=== Selection ===

Basic Graph Operations

Basics

GraphFrames provide several simple graph queries, such as node degree. Also, since GraphFrames represent graphs as pairs of vertex and edge DataFrames, it is easy to make powerful queries directly on the vertex and edge DataFrames. Those DataFrames are made available as vertices and edges fields in the GraphFrame.

Python API

from graphframes.examples import Graphs

g = Graphs(spark).friends()  # Get example graph

# Display the vertex DataFrame
g.vertices.show()

# +--+-------+---+
# |id|   name|age|
# +--+-------+---+
# | a|  Alice| 34|
# | b|    Bob| 36|
# | c|Charlie| 30|
# | d|  David| 29|
# | e| Esther| 32|
# | f|  Fanny| 36|
# | g|  Gabby| 60|
# +--+-------+---+

# Display the edge DataFrame
g.edges.show()

# +---+---+------------+
# |src|dst|relationship|
# +---+---+------------+
# |  a|  b|      friend|
# |  b|  c|      follow|
# |  c|  b|      follow|
# |  f|  c|      follow|
# |  e|  f|      follow|
# |  e|  d|      friend|
# |  d|  a|      friend|
# |  a|  e|      friend|
# +---+---+------------+

# Get a DataFrame with columns "id" and "inDegree" (in-degree)
vertexInDegrees = g.inDegrees

# Find the youngest user's age in the graph
# This queries the vertex DataFrame
g.vertices.groupBy().min("age").show()

# Count the number of "follows" in the graph
# This queries the edge DataFrame
numFollows = g.edges.filter("relationship = 'follow'").count()

Scala API

import org.graphframes.{examples,GraphFrame}

val g: GraphFrame = examples.Graphs.friends  // get example graph

// Display the vertex and edge DataFrames
g.vertices.show()
// +--+-------+---+
// |id|   name|age|
// +--+-------+---+
// | a|  Alice| 34|
// | b|    Bob| 36|
// | c|Charlie| 30|
// | d|  David| 29|
// | e| Esther| 32|
// | f|  Fanny| 36|
// | g|  Gabby| 60|
// +--+-------+---+

g.edges.show()

===

▶ [Requests]:
• a. Please reproduce the stretch of the GraphFrames page from "GraphFrames provide several" through "in the GraphFrame.", word for word.
• b. According to the GraphFrames page, through which fields of a GraphFrame are its vertex and edge DataFrames made available?

=== Data excerpts ===

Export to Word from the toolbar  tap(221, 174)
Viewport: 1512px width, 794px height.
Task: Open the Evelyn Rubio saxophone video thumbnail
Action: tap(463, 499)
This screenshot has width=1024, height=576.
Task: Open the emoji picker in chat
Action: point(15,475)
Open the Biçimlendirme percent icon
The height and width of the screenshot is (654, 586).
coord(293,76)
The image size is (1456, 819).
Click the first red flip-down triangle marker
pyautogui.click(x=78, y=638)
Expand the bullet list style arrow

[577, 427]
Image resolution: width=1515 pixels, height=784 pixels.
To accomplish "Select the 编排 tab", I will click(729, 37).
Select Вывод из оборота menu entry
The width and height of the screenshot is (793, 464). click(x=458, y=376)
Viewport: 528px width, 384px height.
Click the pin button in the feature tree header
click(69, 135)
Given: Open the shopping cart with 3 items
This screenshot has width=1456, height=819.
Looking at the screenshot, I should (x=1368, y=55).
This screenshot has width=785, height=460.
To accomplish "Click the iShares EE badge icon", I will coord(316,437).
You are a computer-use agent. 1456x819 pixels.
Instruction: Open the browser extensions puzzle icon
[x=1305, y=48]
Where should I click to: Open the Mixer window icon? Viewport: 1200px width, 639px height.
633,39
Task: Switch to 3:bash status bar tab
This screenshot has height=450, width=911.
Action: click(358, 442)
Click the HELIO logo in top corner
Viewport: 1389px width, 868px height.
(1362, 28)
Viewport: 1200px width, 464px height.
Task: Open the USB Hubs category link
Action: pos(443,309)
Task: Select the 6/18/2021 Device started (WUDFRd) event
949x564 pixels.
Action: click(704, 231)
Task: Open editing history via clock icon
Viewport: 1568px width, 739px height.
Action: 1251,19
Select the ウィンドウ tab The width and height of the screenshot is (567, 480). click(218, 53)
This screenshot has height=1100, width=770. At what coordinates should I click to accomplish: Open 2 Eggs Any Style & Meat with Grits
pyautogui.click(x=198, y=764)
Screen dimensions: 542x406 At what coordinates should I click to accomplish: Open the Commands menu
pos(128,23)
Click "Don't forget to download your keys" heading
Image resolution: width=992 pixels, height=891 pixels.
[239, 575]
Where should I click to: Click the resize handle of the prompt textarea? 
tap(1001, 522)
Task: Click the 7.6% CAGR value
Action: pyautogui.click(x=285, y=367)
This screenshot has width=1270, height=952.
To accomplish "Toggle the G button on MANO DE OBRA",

===

▶ [Task-by-task solutions]:
• a.
GraphFrames provide several simple graph queries, such as node degree. Also, since GraphFrames represent graphs as pairs of vertex and edge DataFrames, it is easy to make powerful queries directly on the vertex and edge DataFrames. Those DataFrames are made available as vertices and edges fields in the GraphFrame.

• b. Through the vertices and edges fields.